In a world that in increasingly toxic I believe we no longer have the physiological capacity to deal with the huge rise in toxic chemicals that we are exposed to on a daily basis in one form or another.

Since World War 11, 80,000 new synthetic chemicals have been  produced and released into the environment  –  pesticides, herbicides, chemical solvents, xenobiotics, toxic metals, plasticisers, disinfectants, chemicals from industrial pollution, nitrates and fertilisers, not to mention the rise in smoking and second hand smoke,   – and those are just a handful of what’s on offer.

As far back as 1962, the potential risk from chemicals was highlighted by Rachel Carson in her ground breaking book Silent Spring.

Whilst many companies claim that toxicology studies are done on a particular chemical, what no one can do is assess the risks when different chemicals are combined. If you think about it, it’s an impossible task, where would you begin? There is no way you could test all the different combinations.

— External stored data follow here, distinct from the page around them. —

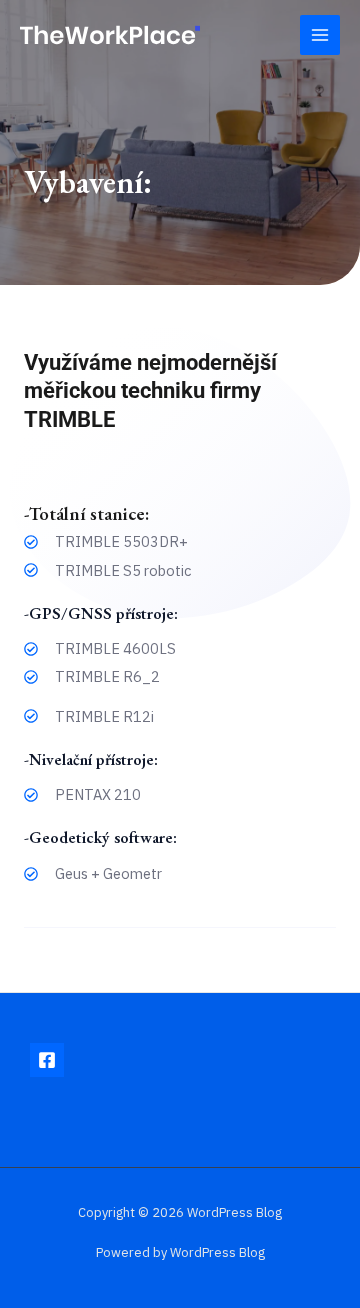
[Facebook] (47, 1060)
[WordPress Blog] (110, 35)
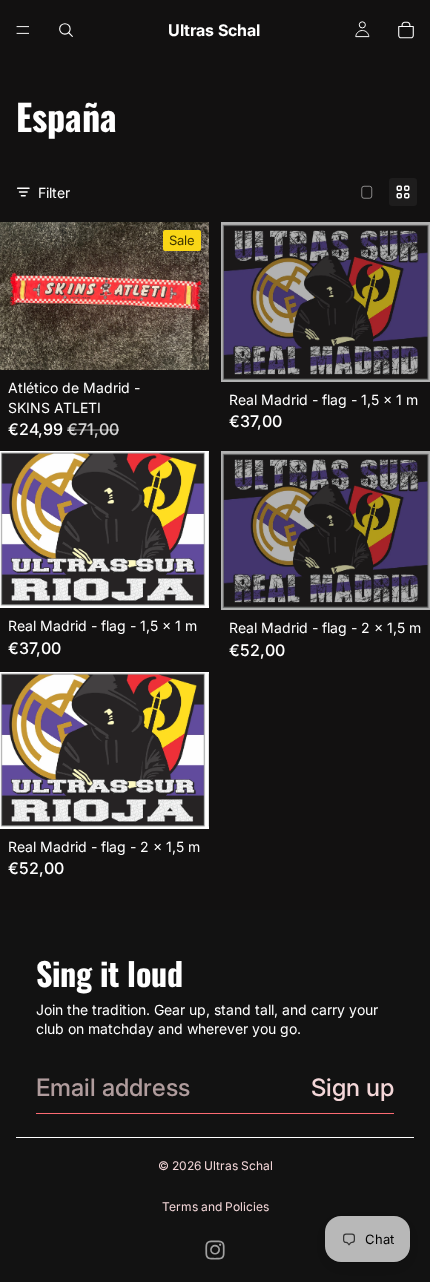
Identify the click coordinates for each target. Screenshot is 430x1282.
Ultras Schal (238, 1165)
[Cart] (406, 30)
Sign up (352, 1087)
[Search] (66, 30)
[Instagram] (215, 1250)
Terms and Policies (215, 1206)
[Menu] (23, 30)
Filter (54, 192)
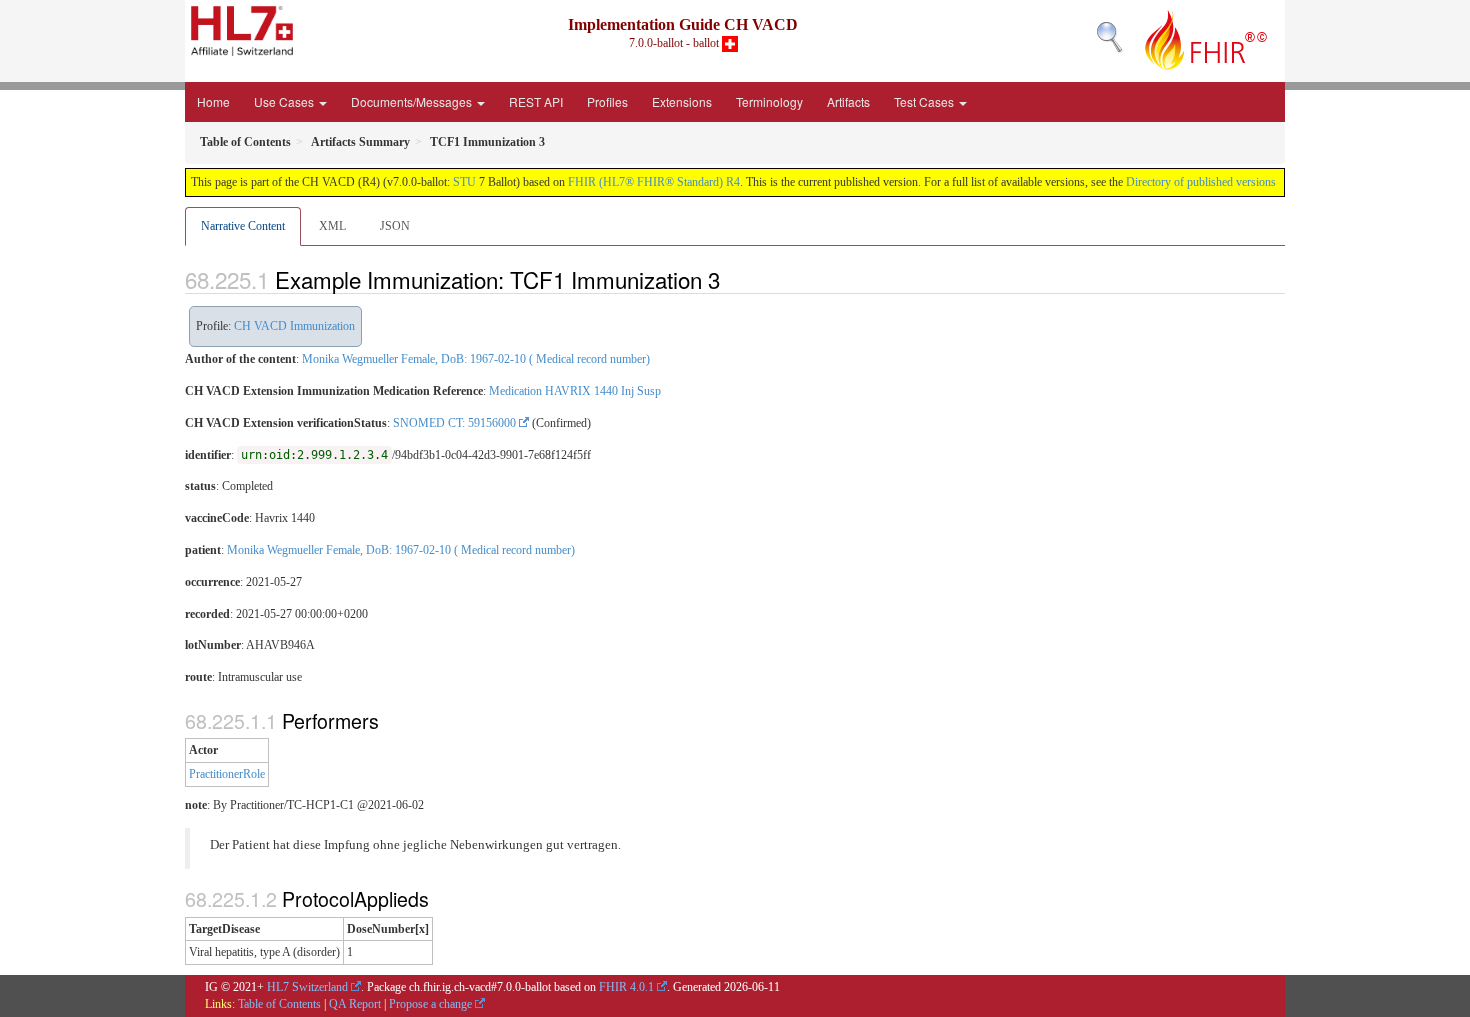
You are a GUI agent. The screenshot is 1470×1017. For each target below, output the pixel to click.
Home (213, 101)
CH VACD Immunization (294, 326)
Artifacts (848, 101)
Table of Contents (279, 1004)
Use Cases (285, 101)
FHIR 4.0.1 (626, 987)
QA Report (355, 1004)
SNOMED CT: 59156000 (454, 423)
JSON (395, 226)
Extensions (682, 101)
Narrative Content (243, 226)
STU (464, 182)
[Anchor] (731, 279)
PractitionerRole (227, 774)
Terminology (769, 101)
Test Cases (925, 101)
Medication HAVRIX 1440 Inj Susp (575, 391)
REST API (536, 101)
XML (332, 226)
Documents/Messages (413, 101)
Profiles (607, 101)
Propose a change (430, 1004)
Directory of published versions (1201, 182)
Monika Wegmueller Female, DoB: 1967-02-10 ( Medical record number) (476, 359)
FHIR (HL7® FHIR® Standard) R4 (654, 182)
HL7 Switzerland (307, 987)
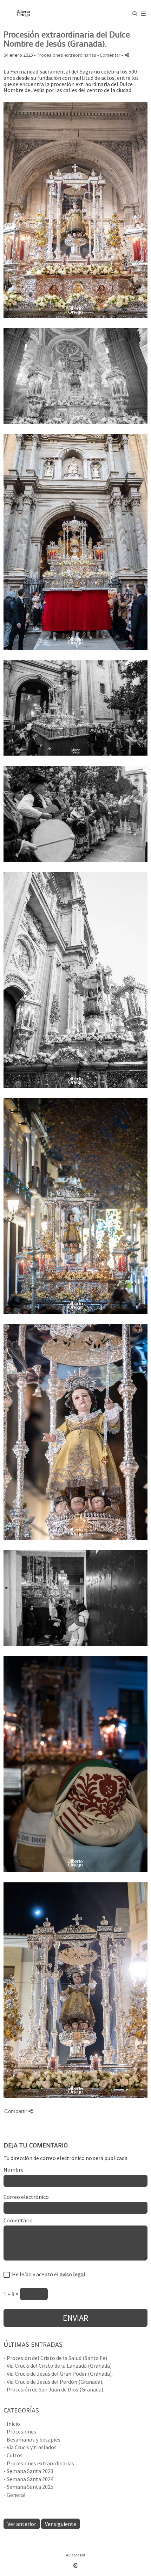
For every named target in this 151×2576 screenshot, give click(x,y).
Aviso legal (75, 2554)
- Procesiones (20, 2431)
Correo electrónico (26, 2197)
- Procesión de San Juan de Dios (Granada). (54, 2389)
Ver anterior (21, 2523)
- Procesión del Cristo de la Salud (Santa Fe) (55, 2357)
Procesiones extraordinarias (66, 55)
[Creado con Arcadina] (75, 2565)
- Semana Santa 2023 (28, 2470)
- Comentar (109, 55)
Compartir (16, 2111)
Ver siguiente (60, 2523)
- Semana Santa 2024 (28, 2479)
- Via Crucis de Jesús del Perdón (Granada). (53, 2381)
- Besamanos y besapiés (32, 2439)
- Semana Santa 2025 (28, 2486)
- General (15, 2494)
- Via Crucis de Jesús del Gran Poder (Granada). (58, 2373)
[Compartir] (127, 54)
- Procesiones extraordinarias (39, 2463)
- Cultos (13, 2455)
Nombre (14, 2170)
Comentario (18, 2220)
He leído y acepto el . (48, 2274)
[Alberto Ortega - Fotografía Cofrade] (24, 13)
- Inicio (12, 2423)
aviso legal (72, 2274)
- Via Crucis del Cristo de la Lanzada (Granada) (58, 2365)
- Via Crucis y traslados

Most women are using hundreds of chemicals on a daily basis – shower gel, deodorant, moisturiser, eye cream, night cream, eye shadow, eye liner, lip liner, blusher, lipstick etc and they’re using them every single day.

Many of these chemicals are fat soluble. That means they are stored in fatty/adipose tissue in your body and the organ with the highest % of fat is your brain!

At the moment, the focus is on skin and allergies, but how long will it take to recognise that the increase in brain diseases such as Parkinsons and Alzheimers, just might have something to do with the rise in chemicals in our environment, in our homes, in the products we put on our skin and which, I believe, based on the work I do with clients who suffer from Multiple Chemical Sensitivity, are no longer metabolised by an overloaded liver.

When you realise that your liver has specific pathways that deal with all the toxicity most of us are exposed to, it makes sense to support and look after it, which could mean changing your diet, giving up alcohol, changing the products you use, going on a detox, taking appropriate supplements to support liver function..…….there are many options!  There’s a school of thought that says ‘detoxing’ isn’t necessary and it’s a waste of time and money, but your liver is fundamental to your health so it makes sense to take the very best care of it.